Dopo l’amarezza della sconfitta ai rigori contro la Bosnia, che sembrava aver messo la parola fine ai sogni mondiali degli Azzurri, il tormentone del ripescaggio dell’Italia ai Mondiali di calcio 2026 è tornato a infiammare le piazze e i social. Ma questa volta, tra le tante “fake news”, spunta uno scenario geopolitico e normativo che tiene col fiato sospeso i tifosi. Al centro di tutto c’è l’Iran e una data cerchiata in rosso sul calendario della FIFA: il 12 maggio.
Il “Caso Iran”: perché la rinuncia è sul tavolo?
Non è una questione di demeriti sportivi dato che l’Iran si è qualificato regolarmente sul campo ma di geopolitica, nonostante la tregua nel Golfo Persico. Le tensioni internazionali e le difficoltà logistiche legate al rilascio dei visti per gli Stati Uniti (uno dei tre paesi ospitanti insieme a Messico e Canada) hanno creato uno stallo diplomatico. L’Iran avrebbe chiesto formalmente alla FIFA di disputare le proprie gare del girone esclusivamente in Messico, ricevendo però un “no” categorico. Se la situazione non dovesse sbloccarsi, la federazione iraniana potrebbe optare per il ritiro volontario dal torneo.
La data chiave: 12 maggio
Perché proprio il 12 maggio? Il regolamento FIFA è molto chiaro sulle tempistiche e le relative sanzioni:
- Ritiro entro 30 giorni dall’inizio: Chi rinuncia entro questa data (La Fifa World Cup inizia l’11 giugno) va incontro a una multa di circa 250.000 franchi svizzeri.

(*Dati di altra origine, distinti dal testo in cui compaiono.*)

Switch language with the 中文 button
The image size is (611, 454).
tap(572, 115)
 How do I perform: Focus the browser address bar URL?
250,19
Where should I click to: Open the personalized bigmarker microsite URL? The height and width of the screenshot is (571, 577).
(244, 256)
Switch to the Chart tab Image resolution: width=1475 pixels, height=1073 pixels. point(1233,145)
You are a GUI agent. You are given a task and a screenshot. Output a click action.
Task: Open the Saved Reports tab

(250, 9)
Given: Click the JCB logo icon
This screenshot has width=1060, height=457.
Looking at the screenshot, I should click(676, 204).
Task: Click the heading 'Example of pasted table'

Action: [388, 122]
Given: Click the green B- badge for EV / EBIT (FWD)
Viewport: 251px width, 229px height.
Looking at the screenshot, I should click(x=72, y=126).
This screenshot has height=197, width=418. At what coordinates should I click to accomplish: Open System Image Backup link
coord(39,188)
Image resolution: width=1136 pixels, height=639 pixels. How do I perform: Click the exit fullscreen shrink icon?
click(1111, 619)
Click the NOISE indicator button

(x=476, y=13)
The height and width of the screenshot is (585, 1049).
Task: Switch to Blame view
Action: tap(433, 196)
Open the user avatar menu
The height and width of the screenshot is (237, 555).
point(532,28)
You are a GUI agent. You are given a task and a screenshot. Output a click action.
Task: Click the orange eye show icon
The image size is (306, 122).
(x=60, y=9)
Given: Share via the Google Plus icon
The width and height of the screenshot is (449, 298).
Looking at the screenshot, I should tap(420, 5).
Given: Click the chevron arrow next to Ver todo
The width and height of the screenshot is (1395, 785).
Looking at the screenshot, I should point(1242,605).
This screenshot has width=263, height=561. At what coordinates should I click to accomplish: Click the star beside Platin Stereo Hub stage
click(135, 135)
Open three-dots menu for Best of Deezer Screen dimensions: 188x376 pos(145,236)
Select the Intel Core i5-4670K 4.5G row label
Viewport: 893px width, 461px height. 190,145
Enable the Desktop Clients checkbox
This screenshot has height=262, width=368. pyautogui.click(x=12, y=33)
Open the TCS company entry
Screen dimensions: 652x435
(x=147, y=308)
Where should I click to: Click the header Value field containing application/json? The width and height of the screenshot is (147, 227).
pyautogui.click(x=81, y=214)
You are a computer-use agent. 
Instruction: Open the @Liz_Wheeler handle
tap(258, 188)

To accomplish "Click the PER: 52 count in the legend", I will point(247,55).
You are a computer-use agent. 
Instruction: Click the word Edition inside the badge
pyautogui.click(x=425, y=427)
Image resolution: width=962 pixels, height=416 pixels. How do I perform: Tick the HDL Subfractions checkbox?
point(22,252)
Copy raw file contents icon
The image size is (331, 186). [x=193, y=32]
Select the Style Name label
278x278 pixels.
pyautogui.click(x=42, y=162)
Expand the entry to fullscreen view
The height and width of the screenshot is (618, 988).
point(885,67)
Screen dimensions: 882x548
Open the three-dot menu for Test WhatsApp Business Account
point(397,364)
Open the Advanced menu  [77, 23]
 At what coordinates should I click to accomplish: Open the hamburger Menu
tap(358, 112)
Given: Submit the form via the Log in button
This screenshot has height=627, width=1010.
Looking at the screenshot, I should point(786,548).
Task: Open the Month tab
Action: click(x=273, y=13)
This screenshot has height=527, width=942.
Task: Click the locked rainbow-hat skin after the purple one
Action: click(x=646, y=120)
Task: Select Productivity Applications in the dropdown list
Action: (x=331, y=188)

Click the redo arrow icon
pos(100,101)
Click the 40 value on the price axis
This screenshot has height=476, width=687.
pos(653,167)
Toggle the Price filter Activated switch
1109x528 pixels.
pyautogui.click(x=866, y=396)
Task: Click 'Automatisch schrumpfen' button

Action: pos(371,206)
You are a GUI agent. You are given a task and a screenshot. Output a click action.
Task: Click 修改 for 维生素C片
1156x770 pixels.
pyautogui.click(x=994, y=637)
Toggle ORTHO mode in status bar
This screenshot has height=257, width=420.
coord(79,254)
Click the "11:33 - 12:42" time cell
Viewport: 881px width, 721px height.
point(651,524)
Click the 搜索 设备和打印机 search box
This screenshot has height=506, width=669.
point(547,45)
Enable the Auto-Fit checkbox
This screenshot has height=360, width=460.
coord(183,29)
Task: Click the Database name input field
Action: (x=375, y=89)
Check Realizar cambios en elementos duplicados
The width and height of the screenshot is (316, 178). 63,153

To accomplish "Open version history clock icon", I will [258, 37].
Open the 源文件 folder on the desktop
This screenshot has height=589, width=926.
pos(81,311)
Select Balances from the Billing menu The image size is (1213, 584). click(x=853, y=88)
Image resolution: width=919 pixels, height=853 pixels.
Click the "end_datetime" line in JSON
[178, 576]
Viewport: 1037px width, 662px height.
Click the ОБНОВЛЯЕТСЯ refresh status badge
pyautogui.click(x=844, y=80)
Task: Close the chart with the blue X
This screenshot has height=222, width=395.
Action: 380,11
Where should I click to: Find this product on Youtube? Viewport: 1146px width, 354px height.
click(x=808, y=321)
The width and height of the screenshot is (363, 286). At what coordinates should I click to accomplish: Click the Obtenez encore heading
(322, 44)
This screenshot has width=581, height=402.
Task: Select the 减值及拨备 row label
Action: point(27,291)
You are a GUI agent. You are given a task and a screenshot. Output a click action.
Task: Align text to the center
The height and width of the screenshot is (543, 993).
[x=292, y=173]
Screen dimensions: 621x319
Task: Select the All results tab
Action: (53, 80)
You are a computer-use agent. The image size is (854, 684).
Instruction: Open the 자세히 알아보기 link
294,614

- Oltre il limite: Se la rinuncia arrivasse dopo il 12 maggio, la sanzione raddoppierebbe, oltre a creare un caos organizzativo difficilmente gestibile.
Il 12 maggio rappresenta quindi l’ultima chiamata per l’Iran per “uscire con stile” e per la FIFA per attivare le procedure di sostituzione.
Italia in pole position? Cosa dice il regolamento
Qui viene il bello (e il complicato). Molti pensano che il ripescaggio spetti di diritto alla squadra con il ranking più alto tra le escluse: in questo caso sarebbe proprio l’Italia. Tuttavia, l’Articolo 6, comma 7 del regolamento ufficiale della Coppa del Mondo 2026 recita:
“In caso di ritiro o esclusione di una nazionale, la FIFA deciderà sulla questione a propria esclusiva discrezione.”
Non esiste quindi un automatismo. La prassi vorrebbe che la FIFA sostituisse una squadra asiatica con un’altra squadra asiatica per mantenere l’equilibrio continentale, oppure… seguire la logica del business. Un’altra ipotesi suggestiva è quella di organizzare degli ulteriori playoff tra le 4 squadre più titolate a sostituire l’Iran
L’indotto: perché la FIFA “vuole” l’Italia ma non può ammetterlo
Non nascondiamoci dietro un dito: un Mondiale senza l’Italia è un Mondiale che incassa meno. L’ingresso degli Azzurri garantirebbe un’impennata clamorosa in termini di:
- Diritti TV: Il mercato italiano è tra i più remunerativi al mondo per la vendita dei pacchetti pubblicitari.
- Sponsor: I grandi brand internazionali spingono per avere le nazionali storiche nella vetrina più importante.
- Turismo e Merchandising: Migliaia di tifosi pronti a volare oltreoceano e milioni di magliette vendute.
Anche se la speranza c’è il Ministro per lo Sport Abodi ha però ammesso che la situazione è complessa. “Senza un problema in Europa è difficile che venga ripescata un’europea”, ha dichiarato, lasciando però uno spiraglio aperto legato proprio alla discrezionalità totale di Gianni Infantino.
Conclusione: Sogno o realtà?
Al momento, le probabilità rimangono basse. La FIFA tende a proteggere il merito continentale, ma la pressione economica e il caos visti-Iran potrebbero portare a una decisione senza precedenti o addirittura a un nuovo spareggio dove però la qualificazione andrebbe meritata.